John Bel Edwards declines to share personal views on leaked draft of SCOTUS abortion opinion
This story was first published by the Louisiana Illuminator. You can read the original coverage here.
Gov. John Bel Edwards declined Wednesday to share his personal views on a leaked draft of a U.S. Supreme Court opinion that indicates the court is leaning toward overturning Roe vs. Wade – the landmark court decision that guarantees access to abortion across the country.
When asked about the draft opinion, written by Justice Samuel Alito, Edwards confirmed it would trigger a 2006 Louisiana law drafted to ban almost all abortion if it becomes the final ruling. If Roe is scuttled, Louisiana will ban all abortion unless it is needed to prevent the death of a pregnant person or permanent harm to a “life-sustaining organ” of a pregnant person, according to the state law on the books.
“I don’t want to go beyond that,” the governor said in an interview after a press conference focused on hurricane preparedness. Supreme Court Chief Justice John Roberts has emphasized that the leaked opinion is only a draft and “subject to change,” Edwards said.
Edwards, the state’s top Democrat and an attorney, has been staunchly and proudly anti-abortion since first joining the Louisiana House of Representatives in 2008. He voted for anti-abortion bills as a legislator and has signed anti-abortion laws as governor. His anti-abortion stance was part of his platform when he ran for governor in 2015 and 2019.

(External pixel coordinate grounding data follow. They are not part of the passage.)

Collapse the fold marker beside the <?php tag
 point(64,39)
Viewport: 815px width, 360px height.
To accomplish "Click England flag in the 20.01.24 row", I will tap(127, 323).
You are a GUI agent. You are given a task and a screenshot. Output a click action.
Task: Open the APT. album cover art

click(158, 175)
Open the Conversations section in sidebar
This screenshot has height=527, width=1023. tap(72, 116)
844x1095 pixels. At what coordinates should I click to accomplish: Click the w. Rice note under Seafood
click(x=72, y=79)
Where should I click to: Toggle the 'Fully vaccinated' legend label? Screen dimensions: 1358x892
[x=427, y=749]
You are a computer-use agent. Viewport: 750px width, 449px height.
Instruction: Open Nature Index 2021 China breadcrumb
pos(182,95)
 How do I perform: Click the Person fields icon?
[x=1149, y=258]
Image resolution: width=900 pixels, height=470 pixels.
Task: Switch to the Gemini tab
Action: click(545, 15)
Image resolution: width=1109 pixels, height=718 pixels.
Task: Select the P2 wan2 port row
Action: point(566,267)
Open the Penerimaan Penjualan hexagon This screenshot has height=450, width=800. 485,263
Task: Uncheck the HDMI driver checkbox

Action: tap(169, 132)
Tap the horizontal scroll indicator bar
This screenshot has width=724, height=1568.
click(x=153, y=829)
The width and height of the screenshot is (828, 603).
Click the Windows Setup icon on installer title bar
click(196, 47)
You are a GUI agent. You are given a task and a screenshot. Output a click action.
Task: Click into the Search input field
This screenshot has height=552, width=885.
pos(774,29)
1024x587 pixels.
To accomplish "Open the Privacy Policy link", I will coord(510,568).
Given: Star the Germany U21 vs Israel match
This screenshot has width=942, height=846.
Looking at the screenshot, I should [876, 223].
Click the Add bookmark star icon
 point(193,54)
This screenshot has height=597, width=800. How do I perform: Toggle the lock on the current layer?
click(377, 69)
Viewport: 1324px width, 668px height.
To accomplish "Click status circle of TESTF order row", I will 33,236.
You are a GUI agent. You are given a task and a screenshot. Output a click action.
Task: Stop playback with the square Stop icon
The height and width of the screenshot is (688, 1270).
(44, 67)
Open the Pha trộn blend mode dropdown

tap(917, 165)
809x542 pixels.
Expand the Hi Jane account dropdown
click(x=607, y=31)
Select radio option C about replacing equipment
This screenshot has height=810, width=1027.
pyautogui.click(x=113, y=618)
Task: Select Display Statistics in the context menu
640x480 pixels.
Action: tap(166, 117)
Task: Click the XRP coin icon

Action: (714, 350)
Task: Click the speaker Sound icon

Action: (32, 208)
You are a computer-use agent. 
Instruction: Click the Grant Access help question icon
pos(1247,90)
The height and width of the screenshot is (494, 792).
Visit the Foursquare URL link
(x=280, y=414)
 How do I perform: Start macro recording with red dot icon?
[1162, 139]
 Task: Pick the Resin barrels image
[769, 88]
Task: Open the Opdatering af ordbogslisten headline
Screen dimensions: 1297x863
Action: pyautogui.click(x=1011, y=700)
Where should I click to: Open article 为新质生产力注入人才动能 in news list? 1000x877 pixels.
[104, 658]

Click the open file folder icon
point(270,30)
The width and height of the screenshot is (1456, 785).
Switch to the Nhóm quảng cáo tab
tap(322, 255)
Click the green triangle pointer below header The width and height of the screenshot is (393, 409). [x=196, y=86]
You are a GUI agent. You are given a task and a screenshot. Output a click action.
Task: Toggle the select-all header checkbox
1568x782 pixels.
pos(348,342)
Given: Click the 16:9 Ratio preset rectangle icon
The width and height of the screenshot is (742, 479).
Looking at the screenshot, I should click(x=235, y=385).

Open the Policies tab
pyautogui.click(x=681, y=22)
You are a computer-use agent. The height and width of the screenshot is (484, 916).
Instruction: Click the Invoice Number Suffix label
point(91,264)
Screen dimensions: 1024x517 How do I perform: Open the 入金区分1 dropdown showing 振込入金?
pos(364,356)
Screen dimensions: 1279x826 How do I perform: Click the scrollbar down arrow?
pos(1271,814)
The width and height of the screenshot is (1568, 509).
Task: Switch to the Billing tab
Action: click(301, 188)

If almost all abortions are declared illegal in Louisiana, Edwards said Louisiana should consider putting more resources into programs that help pregnant people, parents of children who may lack resources, and foster care. He said his administration hasn’t had any in-depth discussions about what resources might be needed because the draft opinion only became public Monday night.
Regardless of the legality of abortion, Edwards said he has been in favor of expanding government resources for young parents and pregnant people for years. He sees providing assistance to people with children and expectant parents as part of his larger “pro-life” outlook, he said.
Edwards' comments came shortly before the Louisiana House Committee on the Administration of Criminal Justice moved forward legislation sponsored by Rep. Danny McCormick, R-Oil City, to classify abortion as murder in Louisiana, regardless of existing laws or court rulings that might state otherwise. In Louisiana, a conviction of murder automatically comes with a life sentence without the possibility of parole.
McCormick’s House Bill 813 would also allow the state attorney general to prosecute the proposed crime of abortion if a local district attorney declined to do so. Critics say the legislation could also criminalize not just abortion, but also emergency contraception and failure of in vitro fertilization treatments.